→ **ABOUT THIS EXERCISE**: Return, word for word, the line containing "The width and height of the screenshot is (549, 500)." and every line after it through the last line of the records below.
=== Section Start ===
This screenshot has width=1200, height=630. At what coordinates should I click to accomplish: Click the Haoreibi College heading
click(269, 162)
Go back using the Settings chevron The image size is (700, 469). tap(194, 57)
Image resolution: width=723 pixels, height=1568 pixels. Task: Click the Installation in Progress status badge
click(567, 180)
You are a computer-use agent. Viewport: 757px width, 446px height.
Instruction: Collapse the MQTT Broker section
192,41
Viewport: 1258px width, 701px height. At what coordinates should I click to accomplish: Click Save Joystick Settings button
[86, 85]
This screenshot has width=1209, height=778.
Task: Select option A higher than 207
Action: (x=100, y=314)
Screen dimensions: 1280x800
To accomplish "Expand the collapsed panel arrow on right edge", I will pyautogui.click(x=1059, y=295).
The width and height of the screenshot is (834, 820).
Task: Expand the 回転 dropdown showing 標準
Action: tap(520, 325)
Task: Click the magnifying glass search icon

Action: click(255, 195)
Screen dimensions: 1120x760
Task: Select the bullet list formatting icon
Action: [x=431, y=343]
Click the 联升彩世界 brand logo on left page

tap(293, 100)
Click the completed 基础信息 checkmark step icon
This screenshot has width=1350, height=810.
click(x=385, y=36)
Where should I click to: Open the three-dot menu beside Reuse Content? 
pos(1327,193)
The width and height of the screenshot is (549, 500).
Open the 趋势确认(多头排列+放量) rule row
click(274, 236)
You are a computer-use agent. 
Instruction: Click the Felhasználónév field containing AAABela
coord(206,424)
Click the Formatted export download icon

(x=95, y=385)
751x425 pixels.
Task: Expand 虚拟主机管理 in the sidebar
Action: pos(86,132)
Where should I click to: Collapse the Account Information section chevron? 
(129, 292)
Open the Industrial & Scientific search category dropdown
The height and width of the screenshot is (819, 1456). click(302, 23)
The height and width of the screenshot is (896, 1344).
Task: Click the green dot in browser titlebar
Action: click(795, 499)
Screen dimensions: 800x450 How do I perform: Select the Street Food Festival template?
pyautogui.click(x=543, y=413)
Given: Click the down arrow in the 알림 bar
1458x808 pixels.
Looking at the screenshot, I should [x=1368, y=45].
=== Section End ===
→ **SOLUTION TO THE PROBLEM**:
The width and height of the screenshot is (549, 500).
Open the 趋势确认(多头排列+放量) rule row
click(274, 236)
You are a computer-use agent. 
Instruction: Click the Felhasználónév field containing AAABela
coord(206,424)
Click the Formatted export download icon

(x=95, y=385)
751x425 pixels.
Task: Expand 虚拟主机管理 in the sidebar
Action: pos(86,132)
Where should I click to: Collapse the Account Information section chevron? 
(129, 292)
Open the Industrial & Scientific search category dropdown
The height and width of the screenshot is (819, 1456). click(302, 23)
The height and width of the screenshot is (896, 1344).
Task: Click the green dot in browser titlebar
Action: click(795, 499)
Screen dimensions: 800x450 How do I perform: Select the Street Food Festival template?
pyautogui.click(x=543, y=413)
Given: Click the down arrow in the 알림 bar
1458x808 pixels.
Looking at the screenshot, I should [x=1368, y=45].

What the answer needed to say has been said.